Once you’ve realized your teenager has agoraphobia it’s time to work on correcting it. It is heartbreaking for parents to watch their children suffer with extreme anxiety. Their life has become so different from what you imagined for them. You’d always hoped they’d have friends to go out and do things with, they’d succeed in school, and they would be excited to take life on. Now they don’t want to leave the house, or if they do, they won’t do anything unfamiliar. They are easily overwhelmed by large crowds. They just don’t handle situations well when they fear they can’t escape. Sometimes this has stemmed from fear of having a panic attack out in public.
You have to get help for your teen. They need to talk with someone who knows how to work with them on taking steps towards facing their fear. Without meaning to, there’s a good chance you’ve given into their anxiety. When your teenager avoids a situation that causes them anxiety it provides temporary relief, but actually makes the overall problem grow.
It’s important to work with someone who understands teenagers, and is comfortable working with the dynamic between parents and their adolescent. Because agoraphobia is often best treated by starting with sessions in the home, having a therapist who is comfortable with online adolescent counseling sessions is essential. Your counselor has to be able to start exposing your teenager to their fear from a comfortable base. Teletherapy for teenagers (also referred to as Skype therapy for teens, online counseling for teens, and videoconferencing therapy) is a perfect way to accomplish this. The counseling is able to see your teen in your home. When needed, the therapist will have you help guide your teen through various interventions. This will help you learn how to work with your adolescent on their new skills throughout the week until the next session. Your teen’s therapist will then debrief with your child and help them regroup. Because your teen is in the comfort of his or her own home, settling back down is an easier process.

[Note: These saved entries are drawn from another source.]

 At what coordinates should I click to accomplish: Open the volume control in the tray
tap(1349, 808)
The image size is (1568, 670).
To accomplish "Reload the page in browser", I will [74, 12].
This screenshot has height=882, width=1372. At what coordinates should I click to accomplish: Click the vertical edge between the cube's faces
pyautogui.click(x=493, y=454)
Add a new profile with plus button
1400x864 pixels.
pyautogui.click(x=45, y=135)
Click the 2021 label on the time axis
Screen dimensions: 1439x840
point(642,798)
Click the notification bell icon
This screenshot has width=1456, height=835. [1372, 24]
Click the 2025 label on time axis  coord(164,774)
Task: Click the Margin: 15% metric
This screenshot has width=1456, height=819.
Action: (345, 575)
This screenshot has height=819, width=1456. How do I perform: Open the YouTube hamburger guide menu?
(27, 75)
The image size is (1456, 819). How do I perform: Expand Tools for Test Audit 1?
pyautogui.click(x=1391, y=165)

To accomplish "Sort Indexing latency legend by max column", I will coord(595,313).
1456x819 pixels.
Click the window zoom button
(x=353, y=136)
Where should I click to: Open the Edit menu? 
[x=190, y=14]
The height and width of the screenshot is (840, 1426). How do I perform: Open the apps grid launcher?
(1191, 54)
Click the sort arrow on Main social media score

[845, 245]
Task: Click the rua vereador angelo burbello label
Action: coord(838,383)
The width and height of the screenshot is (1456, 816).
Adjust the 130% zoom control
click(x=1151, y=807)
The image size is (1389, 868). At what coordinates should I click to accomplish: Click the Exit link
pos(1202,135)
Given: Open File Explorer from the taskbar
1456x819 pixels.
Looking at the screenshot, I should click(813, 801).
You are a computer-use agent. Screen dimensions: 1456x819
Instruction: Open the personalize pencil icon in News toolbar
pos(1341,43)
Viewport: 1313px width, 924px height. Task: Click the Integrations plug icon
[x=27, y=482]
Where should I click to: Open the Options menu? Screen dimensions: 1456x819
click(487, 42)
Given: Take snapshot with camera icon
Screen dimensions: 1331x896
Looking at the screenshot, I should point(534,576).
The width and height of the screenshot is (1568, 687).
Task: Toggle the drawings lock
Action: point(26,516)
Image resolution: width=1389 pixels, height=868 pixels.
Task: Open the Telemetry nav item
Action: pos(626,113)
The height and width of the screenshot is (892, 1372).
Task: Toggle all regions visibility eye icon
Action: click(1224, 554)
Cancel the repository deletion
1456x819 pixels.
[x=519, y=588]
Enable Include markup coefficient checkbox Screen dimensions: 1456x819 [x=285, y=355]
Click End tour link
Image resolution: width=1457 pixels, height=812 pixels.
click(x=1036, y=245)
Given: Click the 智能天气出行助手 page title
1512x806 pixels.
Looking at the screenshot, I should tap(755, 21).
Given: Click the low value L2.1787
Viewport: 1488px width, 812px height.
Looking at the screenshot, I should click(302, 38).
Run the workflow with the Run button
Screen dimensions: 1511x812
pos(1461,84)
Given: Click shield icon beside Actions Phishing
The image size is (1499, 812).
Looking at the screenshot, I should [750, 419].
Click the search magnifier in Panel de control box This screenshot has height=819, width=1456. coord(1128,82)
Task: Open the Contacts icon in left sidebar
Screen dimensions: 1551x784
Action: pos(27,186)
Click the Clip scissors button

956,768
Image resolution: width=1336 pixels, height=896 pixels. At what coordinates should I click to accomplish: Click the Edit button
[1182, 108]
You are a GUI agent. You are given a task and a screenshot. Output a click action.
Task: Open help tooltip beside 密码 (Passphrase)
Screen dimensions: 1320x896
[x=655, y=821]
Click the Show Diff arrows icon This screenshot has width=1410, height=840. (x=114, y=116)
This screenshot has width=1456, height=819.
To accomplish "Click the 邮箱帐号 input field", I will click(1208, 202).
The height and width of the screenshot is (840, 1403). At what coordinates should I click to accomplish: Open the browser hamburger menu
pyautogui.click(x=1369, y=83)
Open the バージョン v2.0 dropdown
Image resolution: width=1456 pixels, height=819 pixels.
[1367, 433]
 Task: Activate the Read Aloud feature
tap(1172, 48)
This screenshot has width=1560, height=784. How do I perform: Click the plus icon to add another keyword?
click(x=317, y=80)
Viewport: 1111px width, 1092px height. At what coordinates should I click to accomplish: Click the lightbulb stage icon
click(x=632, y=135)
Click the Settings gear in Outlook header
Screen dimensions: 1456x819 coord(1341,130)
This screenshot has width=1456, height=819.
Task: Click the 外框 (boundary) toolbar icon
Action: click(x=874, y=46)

Also, many teenagers who are facing agoraphobia are very reticent to come into a therapy session in an office (If they want to go to the office, then great! This means they’re not afraid of all new situations, which is good news). This is because it’s out of their safety zone. They will resist getting the help they need because it requires them to leave their house and step outside the familiar. By seeing a therapist who does online sessions, your teenager will probably be more accepting of the idea of getting started in therapy.
The sooner they begin, the sooner everyone knows how to start feeling better. You get the joy of watching your teen grow and enjoy life again. Hopefully one day this nightmare called agoraphobia can come to an end.